Bearing Witness through the Voices of our Survivors

 

About the Freeman Family Holocaust Education Centre

 

They came first for the Communists,
and I didn't speak up because I wasn't a Communist.
Then they came for the trade unionists,
and I didn't speak up because I wasn't a trade unionist.
Then they came for the Jews,
and I didn't speak up because I wasn't a Jew.
Then they came for me
and by that time no one was left to speak up.
ATTRIBUTED TO PASTOR NIEMÖLLER

Located at the Asper Jewish Community Campus, visitors enter the Freeman Family Foundation Holocaust Education Centre by walking through a replica of the boxcar doors which sealed the fate of so many of those transported to the death camps during the Holocaust. The Centre’s exhibits consist of artifacts donated by Manitoba Holocaust survivors and their families. Text panels further outline the history of the Holocaust.

 

The Holocaust Education Centre was founded by local survivors who were dedicated to building a museum where various groups, especially students, could come and benefit from presentations by Holocaust survivors and educators and look at their precious artifacts which illustrate even further the families and the world that these brave men and women have lost.

 

The Holocaust Education Committee plans and organizes the activities of the HEC. In addition to the presentations in the HEC, outreach programs see Outreach Programs exist for schools and groups, which are located at distances, which would make it too difficult for them to travel to our centre. Our major educational program each year is the Annual Holocaust and Human Rights Symposium, held each year at the University of Winnipeg’s Duckworth Centre. A keynote speaker presents to high school students from all over the province and breakout sessions take place in the afternoon with local survivors. This year, some 2000 students from across Manitoba attended a most successful event.

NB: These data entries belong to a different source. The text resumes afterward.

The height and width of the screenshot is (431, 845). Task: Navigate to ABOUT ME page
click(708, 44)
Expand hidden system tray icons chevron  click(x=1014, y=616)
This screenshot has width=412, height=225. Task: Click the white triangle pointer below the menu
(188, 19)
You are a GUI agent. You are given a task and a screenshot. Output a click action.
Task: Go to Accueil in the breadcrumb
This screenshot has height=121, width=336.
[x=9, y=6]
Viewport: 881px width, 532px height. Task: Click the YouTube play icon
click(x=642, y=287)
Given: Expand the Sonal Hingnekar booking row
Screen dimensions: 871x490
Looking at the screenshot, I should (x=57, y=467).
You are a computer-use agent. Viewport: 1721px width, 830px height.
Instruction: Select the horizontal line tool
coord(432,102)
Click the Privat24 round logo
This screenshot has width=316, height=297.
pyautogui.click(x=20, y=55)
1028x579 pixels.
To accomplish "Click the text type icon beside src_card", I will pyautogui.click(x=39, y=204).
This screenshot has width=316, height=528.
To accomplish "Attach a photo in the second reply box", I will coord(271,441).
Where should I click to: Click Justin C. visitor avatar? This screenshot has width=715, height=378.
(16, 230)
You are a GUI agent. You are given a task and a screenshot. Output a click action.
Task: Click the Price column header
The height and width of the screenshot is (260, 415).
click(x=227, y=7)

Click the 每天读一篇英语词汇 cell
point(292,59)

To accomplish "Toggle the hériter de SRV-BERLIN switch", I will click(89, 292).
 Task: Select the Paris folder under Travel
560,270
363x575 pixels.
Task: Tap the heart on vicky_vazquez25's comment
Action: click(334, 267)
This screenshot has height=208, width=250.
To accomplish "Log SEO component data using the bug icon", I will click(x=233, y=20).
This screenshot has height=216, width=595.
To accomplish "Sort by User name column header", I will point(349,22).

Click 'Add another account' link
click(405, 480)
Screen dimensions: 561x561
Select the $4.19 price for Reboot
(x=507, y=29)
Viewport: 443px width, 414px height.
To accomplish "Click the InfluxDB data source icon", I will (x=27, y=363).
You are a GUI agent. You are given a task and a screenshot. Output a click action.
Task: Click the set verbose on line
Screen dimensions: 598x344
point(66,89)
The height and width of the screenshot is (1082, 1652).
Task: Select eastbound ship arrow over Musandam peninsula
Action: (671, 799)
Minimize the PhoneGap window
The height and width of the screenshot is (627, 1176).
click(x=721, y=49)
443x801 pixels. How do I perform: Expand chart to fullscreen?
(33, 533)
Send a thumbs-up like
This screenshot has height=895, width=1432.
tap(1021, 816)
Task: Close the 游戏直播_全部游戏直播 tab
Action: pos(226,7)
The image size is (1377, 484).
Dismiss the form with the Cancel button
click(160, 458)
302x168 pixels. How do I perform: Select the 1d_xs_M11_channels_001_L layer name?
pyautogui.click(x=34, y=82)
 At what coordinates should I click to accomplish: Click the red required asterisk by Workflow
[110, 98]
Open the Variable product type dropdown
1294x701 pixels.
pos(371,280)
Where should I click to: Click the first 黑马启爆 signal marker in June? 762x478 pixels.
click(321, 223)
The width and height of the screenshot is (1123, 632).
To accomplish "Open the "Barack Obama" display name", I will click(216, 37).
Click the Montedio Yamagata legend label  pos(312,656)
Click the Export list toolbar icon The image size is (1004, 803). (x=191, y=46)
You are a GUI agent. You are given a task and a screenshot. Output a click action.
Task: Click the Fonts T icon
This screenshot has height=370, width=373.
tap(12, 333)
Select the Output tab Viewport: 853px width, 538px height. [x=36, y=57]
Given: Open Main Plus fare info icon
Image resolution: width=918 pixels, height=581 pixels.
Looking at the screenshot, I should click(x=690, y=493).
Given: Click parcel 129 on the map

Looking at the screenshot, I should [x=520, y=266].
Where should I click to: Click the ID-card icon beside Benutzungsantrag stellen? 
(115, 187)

The Holocaust Education Centre also co-sponsors events during Shoah Week such as this year’s Survivors and Heroes program on May 5, 2011 and the Names Instead of Numbers Exhibit at Westminster United Church in March/April 2012. Together with the Jewish Heritage Centre of Western Canada, it administers the Asper Foundation Human Rights and Holocaust Studies Program for Jewish students attending public schools.

 

The mandate of the Freeman Family Foundation Holocaust Education Centre is to raise awareness and understanding of the history of the Shoah through education. We address the fact that society continues to witness genocide due to continuing racism and hatred and that we must all be vigilant in opposing racism, antisemitism and other forms of bigotry.